The ICO clarifies that health data as a concept is broader than information about specific medical conditions, tests or treatment. It can also include any related data that reveals any information regarding the state of an individual’s health such as medical examination data or information on disease risk.
The privacy regime for genetic data in the United Kingdom
The UK GDPR requires a lawful basis to process personal data. It further prohibits processing special category data unless one of the 10 exceptions, referred to as ‘conditions’, apply (see table below).

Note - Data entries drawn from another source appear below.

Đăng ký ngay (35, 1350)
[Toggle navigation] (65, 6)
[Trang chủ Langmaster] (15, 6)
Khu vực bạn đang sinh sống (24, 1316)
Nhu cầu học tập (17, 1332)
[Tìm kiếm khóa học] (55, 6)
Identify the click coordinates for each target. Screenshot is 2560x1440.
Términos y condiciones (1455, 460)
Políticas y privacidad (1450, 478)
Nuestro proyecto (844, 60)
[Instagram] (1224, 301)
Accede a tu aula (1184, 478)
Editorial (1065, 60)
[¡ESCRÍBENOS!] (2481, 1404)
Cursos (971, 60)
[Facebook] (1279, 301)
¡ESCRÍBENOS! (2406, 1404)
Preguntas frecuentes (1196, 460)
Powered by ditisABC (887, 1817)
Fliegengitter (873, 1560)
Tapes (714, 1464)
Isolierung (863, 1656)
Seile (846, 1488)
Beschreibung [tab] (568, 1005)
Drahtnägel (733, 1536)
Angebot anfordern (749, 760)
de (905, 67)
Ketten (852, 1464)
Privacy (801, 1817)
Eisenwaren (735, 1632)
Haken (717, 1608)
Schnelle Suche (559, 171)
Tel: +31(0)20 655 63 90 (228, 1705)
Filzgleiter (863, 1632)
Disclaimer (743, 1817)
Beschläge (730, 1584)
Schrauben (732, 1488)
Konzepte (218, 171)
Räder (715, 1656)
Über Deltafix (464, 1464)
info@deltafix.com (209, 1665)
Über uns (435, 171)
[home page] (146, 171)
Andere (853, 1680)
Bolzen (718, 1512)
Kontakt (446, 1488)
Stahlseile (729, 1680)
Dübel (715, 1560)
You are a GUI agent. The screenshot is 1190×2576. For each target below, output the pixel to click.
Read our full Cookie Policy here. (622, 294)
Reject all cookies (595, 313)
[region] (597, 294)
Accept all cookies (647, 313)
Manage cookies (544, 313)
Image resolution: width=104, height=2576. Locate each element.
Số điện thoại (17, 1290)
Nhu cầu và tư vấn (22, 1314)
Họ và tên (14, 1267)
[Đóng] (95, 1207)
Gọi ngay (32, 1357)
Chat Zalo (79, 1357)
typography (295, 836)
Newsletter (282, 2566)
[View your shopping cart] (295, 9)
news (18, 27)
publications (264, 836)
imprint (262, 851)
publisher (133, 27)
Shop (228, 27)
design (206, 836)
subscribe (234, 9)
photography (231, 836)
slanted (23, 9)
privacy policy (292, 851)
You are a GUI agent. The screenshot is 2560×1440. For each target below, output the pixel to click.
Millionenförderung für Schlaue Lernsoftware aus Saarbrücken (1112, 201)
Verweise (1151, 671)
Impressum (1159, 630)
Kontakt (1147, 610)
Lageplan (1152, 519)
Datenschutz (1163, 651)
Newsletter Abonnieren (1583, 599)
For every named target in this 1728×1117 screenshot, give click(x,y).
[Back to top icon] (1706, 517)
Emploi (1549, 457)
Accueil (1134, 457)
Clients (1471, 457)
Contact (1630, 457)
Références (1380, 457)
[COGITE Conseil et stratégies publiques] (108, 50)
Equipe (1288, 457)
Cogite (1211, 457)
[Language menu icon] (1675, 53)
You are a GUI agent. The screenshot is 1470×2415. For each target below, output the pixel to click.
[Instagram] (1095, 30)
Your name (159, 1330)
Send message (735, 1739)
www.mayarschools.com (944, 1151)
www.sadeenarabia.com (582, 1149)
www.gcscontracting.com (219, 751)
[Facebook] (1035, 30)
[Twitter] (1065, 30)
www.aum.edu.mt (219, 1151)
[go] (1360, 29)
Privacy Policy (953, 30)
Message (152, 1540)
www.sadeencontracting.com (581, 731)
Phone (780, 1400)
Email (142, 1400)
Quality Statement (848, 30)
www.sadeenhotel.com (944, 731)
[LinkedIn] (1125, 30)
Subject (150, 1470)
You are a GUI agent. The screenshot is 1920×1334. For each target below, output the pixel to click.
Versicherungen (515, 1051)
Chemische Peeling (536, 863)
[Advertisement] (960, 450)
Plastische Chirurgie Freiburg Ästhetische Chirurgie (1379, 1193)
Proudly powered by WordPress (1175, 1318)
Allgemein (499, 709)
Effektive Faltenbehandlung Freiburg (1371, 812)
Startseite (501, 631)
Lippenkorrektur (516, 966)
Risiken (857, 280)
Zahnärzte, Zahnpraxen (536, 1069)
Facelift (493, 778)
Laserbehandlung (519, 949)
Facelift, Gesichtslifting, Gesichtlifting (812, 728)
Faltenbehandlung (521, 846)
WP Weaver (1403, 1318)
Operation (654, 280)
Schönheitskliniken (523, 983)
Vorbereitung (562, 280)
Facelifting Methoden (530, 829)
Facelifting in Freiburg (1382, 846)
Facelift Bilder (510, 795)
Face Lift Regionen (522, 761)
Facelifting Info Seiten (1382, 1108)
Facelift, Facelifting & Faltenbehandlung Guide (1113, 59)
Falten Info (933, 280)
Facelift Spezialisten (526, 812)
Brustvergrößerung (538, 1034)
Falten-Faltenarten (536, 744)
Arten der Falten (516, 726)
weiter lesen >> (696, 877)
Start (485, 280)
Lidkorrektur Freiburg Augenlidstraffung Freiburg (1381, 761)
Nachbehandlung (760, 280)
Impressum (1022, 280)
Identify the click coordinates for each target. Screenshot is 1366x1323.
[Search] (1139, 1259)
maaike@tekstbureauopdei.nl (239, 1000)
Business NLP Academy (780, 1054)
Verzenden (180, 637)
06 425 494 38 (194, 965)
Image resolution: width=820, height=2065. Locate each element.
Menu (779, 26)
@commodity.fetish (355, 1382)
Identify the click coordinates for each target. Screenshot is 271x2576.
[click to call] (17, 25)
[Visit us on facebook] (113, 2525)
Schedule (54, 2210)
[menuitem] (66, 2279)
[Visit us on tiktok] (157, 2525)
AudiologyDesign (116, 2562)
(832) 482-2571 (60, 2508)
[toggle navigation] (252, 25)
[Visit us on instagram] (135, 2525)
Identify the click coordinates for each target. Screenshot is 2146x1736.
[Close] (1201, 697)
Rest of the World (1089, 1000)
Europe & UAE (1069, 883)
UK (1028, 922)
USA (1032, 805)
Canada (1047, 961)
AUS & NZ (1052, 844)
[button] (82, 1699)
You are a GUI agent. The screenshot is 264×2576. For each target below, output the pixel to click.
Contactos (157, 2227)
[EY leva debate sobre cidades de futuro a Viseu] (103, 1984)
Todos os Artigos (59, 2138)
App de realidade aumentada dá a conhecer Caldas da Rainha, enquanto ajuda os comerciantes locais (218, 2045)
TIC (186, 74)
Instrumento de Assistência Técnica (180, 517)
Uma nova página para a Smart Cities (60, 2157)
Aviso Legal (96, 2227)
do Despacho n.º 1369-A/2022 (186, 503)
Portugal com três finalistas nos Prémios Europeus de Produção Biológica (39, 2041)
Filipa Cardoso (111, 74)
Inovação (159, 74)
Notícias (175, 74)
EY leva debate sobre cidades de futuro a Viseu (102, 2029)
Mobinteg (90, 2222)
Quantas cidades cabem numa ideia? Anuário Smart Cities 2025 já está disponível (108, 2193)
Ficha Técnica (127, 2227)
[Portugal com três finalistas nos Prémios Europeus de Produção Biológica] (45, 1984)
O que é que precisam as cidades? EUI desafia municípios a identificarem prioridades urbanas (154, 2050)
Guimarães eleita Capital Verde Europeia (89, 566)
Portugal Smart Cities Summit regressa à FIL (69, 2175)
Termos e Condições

In addition to the UK GDPR conditions the Data Protection Act 2018 states that, when using a UK GDPR condition, you must also meet one of the additional conditions in Schedule 1 as follows:
|UK GDPR Art 9(2) condition||DPA Schedule 1 conditions|
|(a) explicit consent|
|(b) employment, social security and social protection||+ condition 1|
|(c) vital interests|
|(d) not-for-profit bodies|
|(e) manifestly made public|
|(f) legal claims or judicial acts|
|(g) substantial public interest||+ one of conditions 6 – 28|
|(h) health or social care||+ condition 2|
|(i) public health||+ condition 3|
|(j) archiving, research or statistical purpose||+ condition 4|
In any case, Art 22(4) UK GDPR prohibits the use of special category data solely for automated decision-making purposes unless you have either explicit consent or meet the substantial public interest condition.
What else must be done?
You must carry out a data protection impact assessment (DPIA) for any type of high risk data processing. You are therefore likely required to carry out a DPIA if you plan on processing special category data:
- on a large scale;
- to determine access to a product, service, opportunity or benefit; or
- which includes genetic data.
Other considerations recommended by the ICO include:
- data minimisation – ensuring the data collected and retained is kept to the minimum required amount;
- security measures – ensuring the appropriate level security is in place for the sensitive data;
- transparency – ensuring the special categories of data are included in a privacy notice;
- rights related to automated decision-making – considering whether automated decision-making might have a ‘legal or similarly significant effect’ on the individual and taking the appropriate steps;
- documentation – ensuring accurate records documenting the categories of data are provided and considering whether an ‘appropriate policy document’ is required under DPA 2018;
- data protection officer – considering whether a data protection office must be appointed; and
- EU representatives – considering whether an EU representative must be designated.
 ‘EDPB Document on response to the request from the European Commission for clarifications on the consistent application of the GDPR, focusing on health research.’ European Data Protection Board 2 February 2021.